Exercise requirements
Please return each record exactly as it stands.

Dataset content Block Start

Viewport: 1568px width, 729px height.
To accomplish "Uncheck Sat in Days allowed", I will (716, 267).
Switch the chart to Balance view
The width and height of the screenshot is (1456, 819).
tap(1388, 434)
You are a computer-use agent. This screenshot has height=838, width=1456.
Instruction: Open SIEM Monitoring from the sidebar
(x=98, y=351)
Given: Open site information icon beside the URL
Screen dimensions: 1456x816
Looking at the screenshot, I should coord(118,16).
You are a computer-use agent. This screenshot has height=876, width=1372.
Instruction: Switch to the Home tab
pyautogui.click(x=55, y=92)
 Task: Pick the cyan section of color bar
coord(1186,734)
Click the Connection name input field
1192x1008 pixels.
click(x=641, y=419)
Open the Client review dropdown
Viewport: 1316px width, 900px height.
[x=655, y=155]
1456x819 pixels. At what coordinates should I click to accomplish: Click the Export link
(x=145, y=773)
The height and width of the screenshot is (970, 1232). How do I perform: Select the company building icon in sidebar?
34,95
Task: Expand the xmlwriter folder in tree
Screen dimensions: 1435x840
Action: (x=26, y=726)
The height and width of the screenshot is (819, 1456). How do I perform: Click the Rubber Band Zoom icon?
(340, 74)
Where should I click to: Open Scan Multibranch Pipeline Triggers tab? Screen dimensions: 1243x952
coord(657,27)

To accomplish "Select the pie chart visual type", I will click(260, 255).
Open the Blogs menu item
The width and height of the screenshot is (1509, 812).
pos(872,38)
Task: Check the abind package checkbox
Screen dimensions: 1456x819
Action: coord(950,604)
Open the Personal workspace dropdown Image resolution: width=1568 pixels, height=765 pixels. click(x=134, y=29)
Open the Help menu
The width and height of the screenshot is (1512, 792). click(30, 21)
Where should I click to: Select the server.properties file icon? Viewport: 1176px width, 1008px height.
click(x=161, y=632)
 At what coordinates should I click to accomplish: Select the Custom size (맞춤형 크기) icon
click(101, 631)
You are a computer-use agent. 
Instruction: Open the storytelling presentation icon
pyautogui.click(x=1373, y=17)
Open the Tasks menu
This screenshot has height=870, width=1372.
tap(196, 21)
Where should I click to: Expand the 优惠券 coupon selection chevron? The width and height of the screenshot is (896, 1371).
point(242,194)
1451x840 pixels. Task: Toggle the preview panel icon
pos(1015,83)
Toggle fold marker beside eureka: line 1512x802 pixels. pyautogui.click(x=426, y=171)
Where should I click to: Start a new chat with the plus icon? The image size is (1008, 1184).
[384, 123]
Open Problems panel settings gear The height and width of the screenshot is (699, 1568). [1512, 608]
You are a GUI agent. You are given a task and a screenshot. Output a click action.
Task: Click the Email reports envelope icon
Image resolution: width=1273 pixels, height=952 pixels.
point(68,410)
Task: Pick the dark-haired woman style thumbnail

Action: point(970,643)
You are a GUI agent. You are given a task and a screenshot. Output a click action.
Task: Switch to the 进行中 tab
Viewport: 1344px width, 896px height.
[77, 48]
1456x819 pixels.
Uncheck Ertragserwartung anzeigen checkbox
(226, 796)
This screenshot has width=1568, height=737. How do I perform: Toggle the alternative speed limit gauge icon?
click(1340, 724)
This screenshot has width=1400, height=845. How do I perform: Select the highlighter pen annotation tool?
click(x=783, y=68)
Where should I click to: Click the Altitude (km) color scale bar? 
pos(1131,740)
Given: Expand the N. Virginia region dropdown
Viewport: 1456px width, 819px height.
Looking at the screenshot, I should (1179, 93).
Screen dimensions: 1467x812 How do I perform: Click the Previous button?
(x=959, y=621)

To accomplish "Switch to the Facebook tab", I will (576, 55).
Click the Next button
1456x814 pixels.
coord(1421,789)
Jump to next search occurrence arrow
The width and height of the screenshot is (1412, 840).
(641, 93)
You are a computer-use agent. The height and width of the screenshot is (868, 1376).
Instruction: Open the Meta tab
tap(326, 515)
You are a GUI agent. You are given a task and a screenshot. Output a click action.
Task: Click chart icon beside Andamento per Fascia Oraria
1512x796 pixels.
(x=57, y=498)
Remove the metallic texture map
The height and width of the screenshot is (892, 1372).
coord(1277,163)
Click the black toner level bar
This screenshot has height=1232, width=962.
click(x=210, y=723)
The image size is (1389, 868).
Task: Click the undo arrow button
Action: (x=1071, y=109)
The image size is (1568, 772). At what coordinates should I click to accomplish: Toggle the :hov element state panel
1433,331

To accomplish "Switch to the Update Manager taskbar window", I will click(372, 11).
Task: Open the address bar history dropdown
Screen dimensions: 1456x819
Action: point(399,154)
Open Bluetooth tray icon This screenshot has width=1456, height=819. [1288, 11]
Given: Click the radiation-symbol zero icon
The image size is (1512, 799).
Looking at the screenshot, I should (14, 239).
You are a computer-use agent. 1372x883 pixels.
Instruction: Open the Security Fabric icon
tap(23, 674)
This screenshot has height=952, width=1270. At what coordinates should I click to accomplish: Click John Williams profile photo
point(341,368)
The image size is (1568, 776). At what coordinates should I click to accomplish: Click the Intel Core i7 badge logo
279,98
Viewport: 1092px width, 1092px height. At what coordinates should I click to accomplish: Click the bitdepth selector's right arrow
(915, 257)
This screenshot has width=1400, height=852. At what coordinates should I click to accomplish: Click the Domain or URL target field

Dataset content Block End

Your response
Viewport: 1568px width, 729px height.
To accomplish "Uncheck Sat in Days allowed", I will (716, 267).
Switch the chart to Balance view
The width and height of the screenshot is (1456, 819).
tap(1388, 434)
You are a computer-use agent. This screenshot has height=838, width=1456.
Instruction: Open SIEM Monitoring from the sidebar
(x=98, y=351)
Given: Open site information icon beside the URL
Screen dimensions: 1456x816
Looking at the screenshot, I should coord(118,16).
You are a computer-use agent. This screenshot has height=876, width=1372.
Instruction: Switch to the Home tab
pyautogui.click(x=55, y=92)
 Task: Pick the cyan section of color bar
coord(1186,734)
Click the Connection name input field
1192x1008 pixels.
click(x=641, y=419)
Open the Client review dropdown
Viewport: 1316px width, 900px height.
[x=655, y=155]
1456x819 pixels. At what coordinates should I click to accomplish: Click the Export link
(x=145, y=773)
The height and width of the screenshot is (970, 1232). How do I perform: Select the company building icon in sidebar?
34,95
Task: Expand the xmlwriter folder in tree
Screen dimensions: 1435x840
Action: (x=26, y=726)
The height and width of the screenshot is (819, 1456). How do I perform: Click the Rubber Band Zoom icon?
(340, 74)
Where should I click to: Open Scan Multibranch Pipeline Triggers tab? Screen dimensions: 1243x952
coord(657,27)

To accomplish "Select the pie chart visual type", I will click(260, 255).
Open the Blogs menu item
The width and height of the screenshot is (1509, 812).
pos(872,38)
Task: Check the abind package checkbox
Screen dimensions: 1456x819
Action: coord(950,604)
Open the Personal workspace dropdown Image resolution: width=1568 pixels, height=765 pixels. click(x=134, y=29)
Open the Help menu
The width and height of the screenshot is (1512, 792). click(30, 21)
Where should I click to: Select the server.properties file icon? Viewport: 1176px width, 1008px height.
click(x=161, y=632)
 At what coordinates should I click to accomplish: Select the Custom size (맞춤형 크기) icon
click(101, 631)
You are a computer-use agent. 
Instruction: Open the storytelling presentation icon
pyautogui.click(x=1373, y=17)
Open the Tasks menu
This screenshot has height=870, width=1372.
tap(196, 21)
Where should I click to: Expand the 优惠券 coupon selection chevron? The width and height of the screenshot is (896, 1371).
point(242,194)
1451x840 pixels. Task: Toggle the preview panel icon
pos(1015,83)
Toggle fold marker beside eureka: line 1512x802 pixels. pyautogui.click(x=426, y=171)
Where should I click to: Start a new chat with the plus icon? The image size is (1008, 1184).
[384, 123]
Open Problems panel settings gear The height and width of the screenshot is (699, 1568). [1512, 608]
You are a GUI agent. You are given a task and a screenshot. Output a click action.
Task: Click the Email reports envelope icon
Image resolution: width=1273 pixels, height=952 pixels.
point(68,410)
Task: Pick the dark-haired woman style thumbnail

Action: point(970,643)
You are a GUI agent. You are given a task and a screenshot. Output a click action.
Task: Switch to the 进行中 tab
Viewport: 1344px width, 896px height.
[77, 48]
1456x819 pixels.
Uncheck Ertragserwartung anzeigen checkbox
(226, 796)
This screenshot has width=1568, height=737. How do I perform: Toggle the alternative speed limit gauge icon?
click(1340, 724)
This screenshot has width=1400, height=845. How do I perform: Select the highlighter pen annotation tool?
click(x=783, y=68)
Where should I click to: Click the Altitude (km) color scale bar? 
pos(1131,740)
Given: Expand the N. Virginia region dropdown
Viewport: 1456px width, 819px height.
Looking at the screenshot, I should (1179, 93).
Screen dimensions: 1467x812 How do I perform: Click the Previous button?
(x=959, y=621)

To accomplish "Switch to the Facebook tab", I will (576, 55).
Click the Next button
1456x814 pixels.
coord(1421,789)
Jump to next search occurrence arrow
The width and height of the screenshot is (1412, 840).
(641, 93)
You are a computer-use agent. The height and width of the screenshot is (868, 1376).
Instruction: Open the Meta tab
tap(326, 515)
You are a GUI agent. You are given a task and a screenshot. Output a click action.
Task: Click chart icon beside Andamento per Fascia Oraria
1512x796 pixels.
(x=57, y=498)
Remove the metallic texture map
The height and width of the screenshot is (892, 1372).
coord(1277,163)
Click the black toner level bar
This screenshot has height=1232, width=962.
click(x=210, y=723)
The image size is (1389, 868).
Task: Click the undo arrow button
Action: (x=1071, y=109)
The image size is (1568, 772). At what coordinates should I click to accomplish: Toggle the :hov element state panel
1433,331

To accomplish "Switch to the Update Manager taskbar window", I will click(372, 11).
Task: Open the address bar history dropdown
Screen dimensions: 1456x819
Action: point(399,154)
Open Bluetooth tray icon This screenshot has width=1456, height=819. [1288, 11]
Given: Click the radiation-symbol zero icon
The image size is (1512, 799).
Looking at the screenshot, I should (14, 239).
You are a computer-use agent. 1372x883 pixels.
Instruction: Open the Security Fabric icon
tap(23, 674)
This screenshot has height=952, width=1270. At what coordinates should I click to accomplish: Click John Williams profile photo
point(341,368)
The image size is (1568, 776). At what coordinates should I click to accomplish: Click the Intel Core i7 badge logo
279,98
Viewport: 1092px width, 1092px height. At what coordinates should I click to accomplish: Click the bitdepth selector's right arrow
(915, 257)
This screenshot has width=1400, height=852. At what coordinates should I click to accomplish: Click the Domain or URL target field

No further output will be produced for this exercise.